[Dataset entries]
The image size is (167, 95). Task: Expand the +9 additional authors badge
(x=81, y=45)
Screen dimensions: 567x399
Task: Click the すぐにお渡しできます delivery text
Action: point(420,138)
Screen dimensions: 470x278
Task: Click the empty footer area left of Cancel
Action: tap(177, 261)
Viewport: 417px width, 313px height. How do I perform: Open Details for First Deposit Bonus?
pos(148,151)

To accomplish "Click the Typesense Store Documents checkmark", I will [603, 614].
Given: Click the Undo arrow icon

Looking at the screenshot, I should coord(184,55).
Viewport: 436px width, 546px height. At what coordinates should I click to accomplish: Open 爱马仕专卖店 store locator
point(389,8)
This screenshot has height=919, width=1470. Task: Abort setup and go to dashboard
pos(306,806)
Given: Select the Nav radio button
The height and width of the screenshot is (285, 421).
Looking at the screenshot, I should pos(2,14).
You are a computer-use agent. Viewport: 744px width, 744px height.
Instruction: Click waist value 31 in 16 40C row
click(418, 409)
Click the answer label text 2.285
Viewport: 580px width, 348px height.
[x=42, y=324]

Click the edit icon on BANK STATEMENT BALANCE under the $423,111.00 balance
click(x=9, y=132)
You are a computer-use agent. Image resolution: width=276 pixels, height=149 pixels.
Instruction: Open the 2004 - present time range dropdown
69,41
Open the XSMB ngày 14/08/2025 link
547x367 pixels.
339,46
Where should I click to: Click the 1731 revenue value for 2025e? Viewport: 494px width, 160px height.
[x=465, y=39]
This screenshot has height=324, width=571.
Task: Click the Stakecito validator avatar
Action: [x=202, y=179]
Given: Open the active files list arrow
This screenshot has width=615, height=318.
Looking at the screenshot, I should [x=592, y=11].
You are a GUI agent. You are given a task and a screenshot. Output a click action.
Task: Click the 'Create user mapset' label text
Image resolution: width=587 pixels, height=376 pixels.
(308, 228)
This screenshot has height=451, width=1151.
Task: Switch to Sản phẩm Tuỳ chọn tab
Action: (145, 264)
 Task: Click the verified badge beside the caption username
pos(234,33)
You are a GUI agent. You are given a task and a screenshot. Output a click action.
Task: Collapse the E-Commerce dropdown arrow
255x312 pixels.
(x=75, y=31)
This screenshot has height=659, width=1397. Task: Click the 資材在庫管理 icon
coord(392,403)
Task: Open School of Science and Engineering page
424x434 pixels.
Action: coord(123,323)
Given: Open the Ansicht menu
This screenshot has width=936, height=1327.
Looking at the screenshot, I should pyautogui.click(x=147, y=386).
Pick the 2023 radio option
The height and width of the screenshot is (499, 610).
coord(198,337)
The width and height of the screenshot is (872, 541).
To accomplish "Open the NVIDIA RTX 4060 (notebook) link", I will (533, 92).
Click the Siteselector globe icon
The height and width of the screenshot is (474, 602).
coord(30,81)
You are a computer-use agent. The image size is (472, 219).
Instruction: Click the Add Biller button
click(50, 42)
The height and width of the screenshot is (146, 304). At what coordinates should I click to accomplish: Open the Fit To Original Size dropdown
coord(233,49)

WHAT IS REQUIRED
Repeat every record above precisely.

OUTPUT FOR THIS EXERCISE
The image size is (167, 95). Task: Expand the +9 additional authors badge
(x=81, y=45)
Screen dimensions: 567x399
Task: Click the すぐにお渡しできます delivery text
Action: point(420,138)
Screen dimensions: 470x278
Task: Click the empty footer area left of Cancel
Action: tap(177, 261)
Viewport: 417px width, 313px height. How do I perform: Open Details for First Deposit Bonus?
pos(148,151)

To accomplish "Click the Typesense Store Documents checkmark", I will [603, 614].
Given: Click the Undo arrow icon

Looking at the screenshot, I should coord(184,55).
Viewport: 436px width, 546px height. At what coordinates should I click to accomplish: Open 爱马仕专卖店 store locator
point(389,8)
This screenshot has height=919, width=1470. Task: Abort setup and go to dashboard
pos(306,806)
Given: Select the Nav radio button
The height and width of the screenshot is (285, 421).
Looking at the screenshot, I should pos(2,14).
You are a computer-use agent. Viewport: 744px width, 744px height.
Instruction: Click waist value 31 in 16 40C row
click(418, 409)
Click the answer label text 2.285
Viewport: 580px width, 348px height.
[x=42, y=324]

Click the edit icon on BANK STATEMENT BALANCE under the $423,111.00 balance
click(x=9, y=132)
You are a computer-use agent. Image resolution: width=276 pixels, height=149 pixels.
Instruction: Open the 2004 - present time range dropdown
69,41
Open the XSMB ngày 14/08/2025 link
547x367 pixels.
339,46
Where should I click to: Click the 1731 revenue value for 2025e? Viewport: 494px width, 160px height.
[x=465, y=39]
This screenshot has height=324, width=571.
Task: Click the Stakecito validator avatar
Action: [x=202, y=179]
Given: Open the active files list arrow
This screenshot has width=615, height=318.
Looking at the screenshot, I should [x=592, y=11].
You are a GUI agent. You are given a task and a screenshot. Output a click action.
Task: Click the 'Create user mapset' label text
Image resolution: width=587 pixels, height=376 pixels.
(308, 228)
This screenshot has height=451, width=1151.
Task: Switch to Sản phẩm Tuỳ chọn tab
Action: (145, 264)
 Task: Click the verified badge beside the caption username
pos(234,33)
You are a GUI agent. You are given a task and a screenshot. Output a click action.
Task: Collapse the E-Commerce dropdown arrow
255x312 pixels.
(x=75, y=31)
This screenshot has height=659, width=1397. Task: Click the 資材在庫管理 icon
coord(392,403)
Task: Open School of Science and Engineering page
424x434 pixels.
Action: coord(123,323)
Given: Open the Ansicht menu
This screenshot has width=936, height=1327.
Looking at the screenshot, I should pyautogui.click(x=147, y=386).
Pick the 2023 radio option
The height and width of the screenshot is (499, 610).
coord(198,337)
The width and height of the screenshot is (872, 541).
To accomplish "Open the NVIDIA RTX 4060 (notebook) link", I will (533, 92).
Click the Siteselector globe icon
The height and width of the screenshot is (474, 602).
coord(30,81)
You are a computer-use agent. The image size is (472, 219).
Instruction: Click the Add Biller button
click(50, 42)
The height and width of the screenshot is (146, 304). At what coordinates should I click to accomplish: Open the Fit To Original Size dropdown
coord(233,49)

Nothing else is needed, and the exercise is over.